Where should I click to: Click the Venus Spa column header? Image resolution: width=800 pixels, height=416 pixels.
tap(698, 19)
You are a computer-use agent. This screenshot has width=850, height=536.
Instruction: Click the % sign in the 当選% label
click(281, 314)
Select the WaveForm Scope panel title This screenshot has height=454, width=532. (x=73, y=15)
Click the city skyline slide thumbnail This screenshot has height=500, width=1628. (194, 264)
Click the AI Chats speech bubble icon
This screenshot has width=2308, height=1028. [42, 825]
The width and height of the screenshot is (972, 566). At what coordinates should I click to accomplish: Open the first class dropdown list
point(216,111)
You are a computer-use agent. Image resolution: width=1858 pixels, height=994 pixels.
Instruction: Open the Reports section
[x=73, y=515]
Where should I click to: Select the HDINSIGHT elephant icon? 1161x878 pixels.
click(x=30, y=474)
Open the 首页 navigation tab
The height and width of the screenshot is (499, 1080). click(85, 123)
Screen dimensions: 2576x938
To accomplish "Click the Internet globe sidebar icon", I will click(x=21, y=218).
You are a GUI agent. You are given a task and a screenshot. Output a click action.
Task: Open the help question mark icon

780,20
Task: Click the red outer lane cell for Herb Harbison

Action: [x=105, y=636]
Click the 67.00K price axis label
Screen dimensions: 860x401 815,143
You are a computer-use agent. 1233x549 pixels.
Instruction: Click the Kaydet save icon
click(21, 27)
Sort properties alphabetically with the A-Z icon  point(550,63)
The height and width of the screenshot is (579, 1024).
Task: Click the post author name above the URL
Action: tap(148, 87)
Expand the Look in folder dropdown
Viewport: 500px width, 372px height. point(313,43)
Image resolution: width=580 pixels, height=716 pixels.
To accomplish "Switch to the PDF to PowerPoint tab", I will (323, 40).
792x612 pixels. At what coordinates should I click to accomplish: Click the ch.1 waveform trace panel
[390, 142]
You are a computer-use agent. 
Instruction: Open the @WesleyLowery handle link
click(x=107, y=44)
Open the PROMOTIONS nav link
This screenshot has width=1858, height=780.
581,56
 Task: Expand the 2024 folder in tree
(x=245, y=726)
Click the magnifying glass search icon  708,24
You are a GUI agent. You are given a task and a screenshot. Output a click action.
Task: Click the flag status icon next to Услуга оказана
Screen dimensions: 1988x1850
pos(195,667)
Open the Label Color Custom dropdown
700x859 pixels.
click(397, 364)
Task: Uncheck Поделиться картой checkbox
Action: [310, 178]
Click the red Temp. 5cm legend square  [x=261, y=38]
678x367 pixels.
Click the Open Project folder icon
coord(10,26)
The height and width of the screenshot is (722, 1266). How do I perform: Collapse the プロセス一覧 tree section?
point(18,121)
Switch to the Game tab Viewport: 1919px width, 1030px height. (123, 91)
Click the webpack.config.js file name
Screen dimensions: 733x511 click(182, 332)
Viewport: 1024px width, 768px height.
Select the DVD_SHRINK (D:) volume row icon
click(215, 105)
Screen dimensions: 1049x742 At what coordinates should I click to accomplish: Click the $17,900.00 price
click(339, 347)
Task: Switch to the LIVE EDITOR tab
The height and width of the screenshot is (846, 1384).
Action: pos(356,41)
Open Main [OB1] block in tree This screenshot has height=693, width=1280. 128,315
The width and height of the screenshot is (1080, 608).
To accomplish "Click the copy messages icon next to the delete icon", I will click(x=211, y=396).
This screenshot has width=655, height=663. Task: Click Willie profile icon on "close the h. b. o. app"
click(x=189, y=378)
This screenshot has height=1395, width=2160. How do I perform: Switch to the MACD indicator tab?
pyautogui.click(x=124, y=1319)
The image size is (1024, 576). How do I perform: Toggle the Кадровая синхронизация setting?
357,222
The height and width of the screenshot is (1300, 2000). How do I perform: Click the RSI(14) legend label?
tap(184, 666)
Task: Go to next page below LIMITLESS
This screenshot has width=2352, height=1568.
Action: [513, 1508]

— TASK INSTRUCTIONS —
Rewrite every row above, substituting "screen automation assistant" for "computer-use agent" and leaving everything else unchanged.

— TASK RESPONSE —
Where should I click to: Click the Venus Spa column header? Image resolution: width=800 pixels, height=416 pixels.
tap(698, 19)
You are a screen automation assistant. This screenshot has width=850, height=536.
Instruction: Click the % sign in the 当選% label
click(281, 314)
Select the WaveForm Scope panel title This screenshot has height=454, width=532. (x=73, y=15)
Click the city skyline slide thumbnail This screenshot has height=500, width=1628. (194, 264)
Click the AI Chats speech bubble icon
This screenshot has width=2308, height=1028. [42, 825]
The width and height of the screenshot is (972, 566). At what coordinates should I click to accomplish: Open the first class dropdown list
point(216,111)
You are a screen automation assistant. Image resolution: width=1858 pixels, height=994 pixels.
Instruction: Open the Reports section
[x=73, y=515]
Where should I click to: Select the HDINSIGHT elephant icon? 1161x878 pixels.
click(x=30, y=474)
Open the 首页 navigation tab
The height and width of the screenshot is (499, 1080). click(85, 123)
Screen dimensions: 2576x938
To accomplish "Click the Internet globe sidebar icon", I will click(x=21, y=218).
You are a GUI agent. You are given a task and a screenshot. Output a click action.
Task: Open the help question mark icon

780,20
Task: Click the red outer lane cell for Herb Harbison

Action: [x=105, y=636]
Click the 67.00K price axis label
Screen dimensions: 860x401 815,143
You are a screen automation assistant. 1233x549 pixels.
Instruction: Click the Kaydet save icon
click(21, 27)
Sort properties alphabetically with the A-Z icon  point(550,63)
The height and width of the screenshot is (579, 1024).
Task: Click the post author name above the URL
Action: tap(148, 87)
Expand the Look in folder dropdown
Viewport: 500px width, 372px height. point(313,43)
Image resolution: width=580 pixels, height=716 pixels.
To accomplish "Switch to the PDF to PowerPoint tab", I will (323, 40).
792x612 pixels. At what coordinates should I click to accomplish: Click the ch.1 waveform trace panel
[390, 142]
You are a screen automation assistant. 
Instruction: Open the @WesleyLowery handle link
click(x=107, y=44)
Open the PROMOTIONS nav link
This screenshot has width=1858, height=780.
581,56
 Task: Expand the 2024 folder in tree
(x=245, y=726)
Click the magnifying glass search icon  708,24
You are a GUI agent. You are given a task and a screenshot. Output a click action.
Task: Click the flag status icon next to Услуга оказана
Screen dimensions: 1988x1850
pos(195,667)
Open the Label Color Custom dropdown
700x859 pixels.
click(397, 364)
Task: Uncheck Поделиться картой checkbox
Action: [310, 178]
Click the red Temp. 5cm legend square  [x=261, y=38]
678x367 pixels.
Click the Open Project folder icon
coord(10,26)
The height and width of the screenshot is (722, 1266). How do I perform: Collapse the プロセス一覧 tree section?
point(18,121)
Switch to the Game tab Viewport: 1919px width, 1030px height. (123, 91)
Click the webpack.config.js file name
Screen dimensions: 733x511 click(182, 332)
Viewport: 1024px width, 768px height.
Select the DVD_SHRINK (D:) volume row icon
click(215, 105)
Screen dimensions: 1049x742 At what coordinates should I click to accomplish: Click the $17,900.00 price
click(339, 347)
Task: Switch to the LIVE EDITOR tab
The height and width of the screenshot is (846, 1384).
Action: pos(356,41)
Open Main [OB1] block in tree This screenshot has height=693, width=1280. 128,315
The width and height of the screenshot is (1080, 608).
To accomplish "Click the copy messages icon next to the delete icon", I will click(x=211, y=396).
This screenshot has width=655, height=663. Task: Click Willie profile icon on "close the h. b. o. app"
click(x=189, y=378)
This screenshot has height=1395, width=2160. How do I perform: Switch to the MACD indicator tab?
pyautogui.click(x=124, y=1319)
The image size is (1024, 576). How do I perform: Toggle the Кадровая синхронизация setting?
357,222
The height and width of the screenshot is (1300, 2000). How do I perform: Click the RSI(14) legend label?
tap(184, 666)
Task: Go to next page below LIMITLESS
This screenshot has width=2352, height=1568.
Action: [513, 1508]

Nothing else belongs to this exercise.